De oudste zoon Hendrik Neven, gedoopt op 2 juli 1618, had universitaire studies gevolgd in Leuven, waar hij zich in 1637 had laten inschrijven. Hij trad in het huwelijk met Elisabeth Vrerix, dochter van Jan en Maria Heckelers. Hendrik moet voor 1669 overleden zijn, want zijn weduwe, die in blijde (?) verwachting verkeerde, moest dan in allerijl met haar neef Frederik Vrerix trouwen. Hun dochter Christina-Catharina Neven, gedoopt op 13 maart 1653, huwde eerst met haar neef Willem Bruysterbosch, zoon van Willem en Barbara Neven, en vervolgens op 10 april 1687 met Adam II Stellingwerff, zelf weduwnaar van Maria Mathys en van Elisabeth Vrerix. Christina Neven overleed in Hasselt op 11 mei 1727. Het dubbelportret van het echtpaar Stellingwerff-Neven, daterend uit 1722 bleef bewaard (nvdr: collectie Het Stadsmus).
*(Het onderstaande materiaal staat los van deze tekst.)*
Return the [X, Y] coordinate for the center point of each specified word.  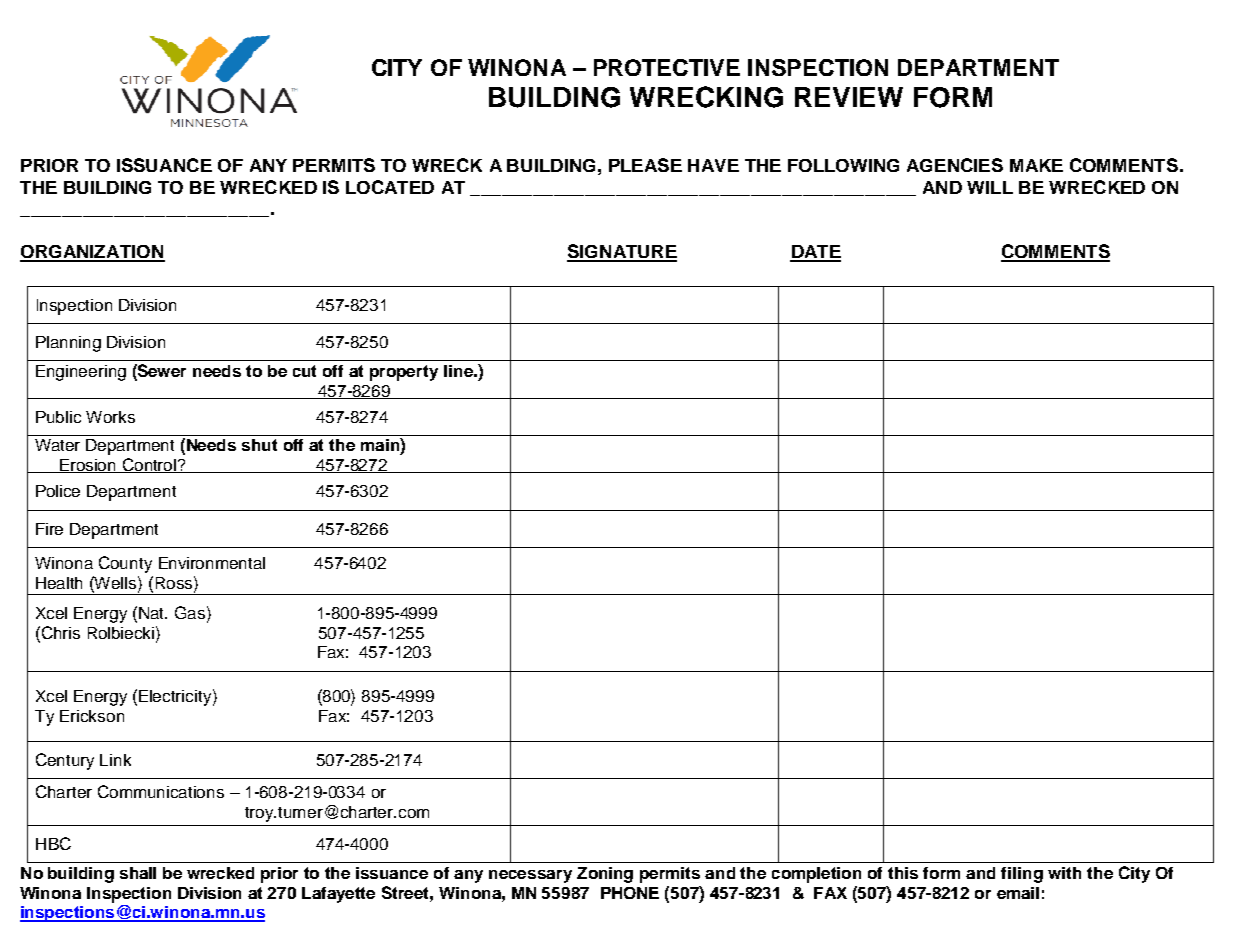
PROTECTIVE [667, 67]
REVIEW [849, 97]
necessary [530, 876]
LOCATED [390, 187]
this [903, 873]
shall [138, 873]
Barbara Neven, een op 29 maart 1628 gedoopte dochter van het echtpaar Neven-Cannaerts, trouwde met meester Willem Bruysterbosch, notaris in Maastricht, en vervolgens met Jacob Peyls. Haar zuster Anna-Maria, gedoopt op 11 februari 1630, werd de echtgenote van Jan Vrerix, een broer van haar schoonzuster Elisabeth Vrerix.
De jongste zoon van David Neven en van Elisabeth Cannaerts kreeg de voornaam Adriaan bij zijn doop in Hasselt op 25 februari 1635. Adriaan trouwde met Maria Bruysterbosch, dochter van notaris Niklaas uit Maastricht en van Maria Wynants, een zuster van zijn schoonbroer Willem Bruysterbosch. Uit dit huwelijk werden David en Niklaas geboren. Adriaan was voor 1671 overleden; zijn weduwe is dan hertrouwd met advocaat Servaas-Hendrik d'Erckenteel.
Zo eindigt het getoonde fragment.